### Material shown
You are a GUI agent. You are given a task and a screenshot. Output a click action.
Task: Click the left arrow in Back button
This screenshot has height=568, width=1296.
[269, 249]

--

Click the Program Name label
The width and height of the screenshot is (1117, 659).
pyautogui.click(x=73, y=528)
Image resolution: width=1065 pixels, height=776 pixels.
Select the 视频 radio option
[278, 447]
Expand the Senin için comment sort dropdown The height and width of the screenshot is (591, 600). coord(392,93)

* * *

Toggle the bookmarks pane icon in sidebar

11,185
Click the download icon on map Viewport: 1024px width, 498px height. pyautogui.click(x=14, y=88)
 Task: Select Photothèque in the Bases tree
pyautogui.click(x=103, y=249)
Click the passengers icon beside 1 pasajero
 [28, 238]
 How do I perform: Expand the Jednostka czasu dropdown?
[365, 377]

### To do
After locating the line holding "Select the 视频 radio option" above, output exactly that line and every line after it through the line holding "Expand the Senin". Include nothing else.

### Solution for this task
Select the 视频 radio option
[278, 447]
Expand the Senin için comment sort dropdown The height and width of the screenshot is (591, 600). coord(392,93)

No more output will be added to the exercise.